To me, this statement suggests that the incorrect ratio of OGT to OGA is responsible for the altered O-GlcNAc levels. I think this is missing important information. The authors are, I'm sure, aware that OGT and OGA expression is linked to O-GlcNAc levels. I think it would be better to describe the situation here as the tissue attempting to respond to lower OGT activity by lowering OGA levels. However, the tissue is not fully successful, resulting in lower overall O-GlcNAc levels as seen by RL2. If the difference were only driven by the OGT/OGA ratio, one would expect increased O-GlcNAc levels due to decreased OGA. I think it is important to point out more details here for non-expert readers.
Thank you for the insightful comment, we have included these aspects in the revised text, please see page 20.
(3) I am a little surprised that the authors did not explore differences in O-GlcNAc-modified proteins through a more targeted enrichment of these proteins for analysis of potential modification differences, in addition to just changes in protein abundance.

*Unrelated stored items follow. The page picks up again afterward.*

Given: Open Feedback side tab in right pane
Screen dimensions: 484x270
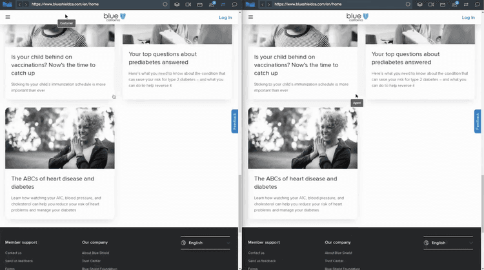Looking at the screenshot, I should point(478,121).
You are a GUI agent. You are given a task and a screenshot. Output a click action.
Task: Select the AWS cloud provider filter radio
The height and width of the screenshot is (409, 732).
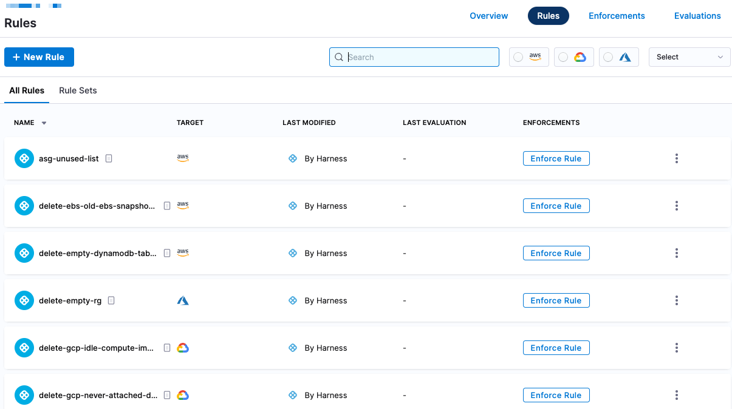518,57
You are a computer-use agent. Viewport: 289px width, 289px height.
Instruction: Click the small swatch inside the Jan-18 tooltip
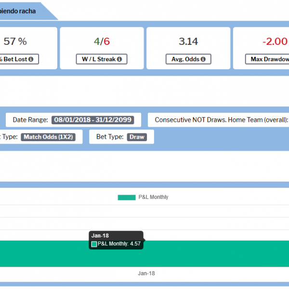[x=94, y=244]
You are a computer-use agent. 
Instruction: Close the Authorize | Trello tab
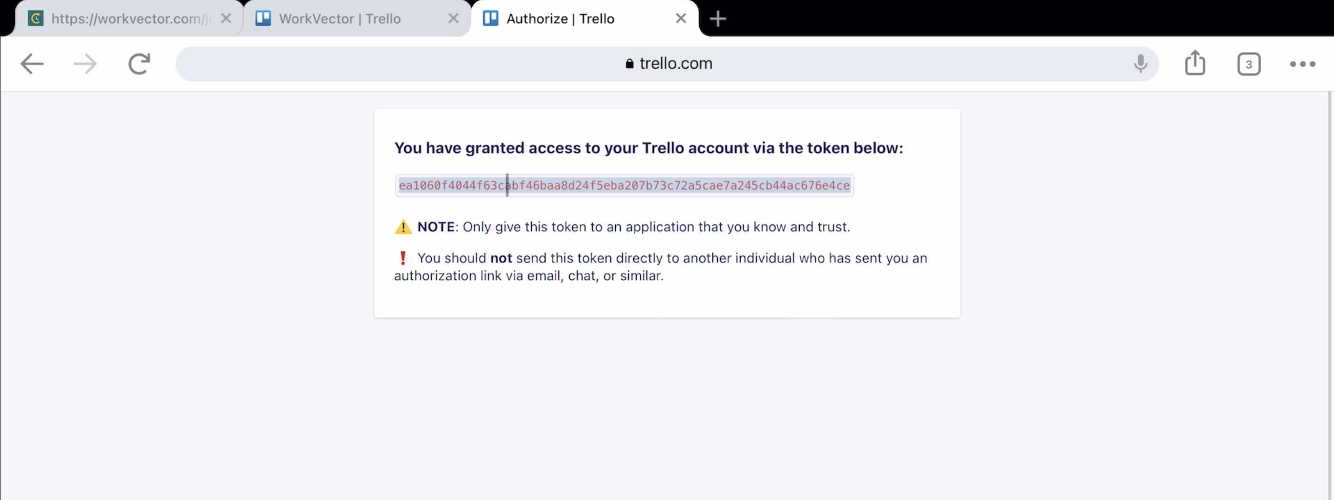pos(680,19)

We agree that these experiments would further strengthen the work. However, it is not known yet whether OGT-CDG is caused by loss of O-GlcNAc modification on specific proteins or due to as yet to decipher mechanisms (e.g. OGT interactome, HCF1 processing, feedback on OGA levels) which we are not able to confirm in the current manuscript. Therefore, as a starting point, we have performed whole proteome analysis to establish candidate hypothesis which could lead to discovering cellular and molecular mechanisms underlying OGT-CDG. Lastly, we appreciate the reviewers’ comment and will continue to work along these lines, and report in a follow up manuscript in the future.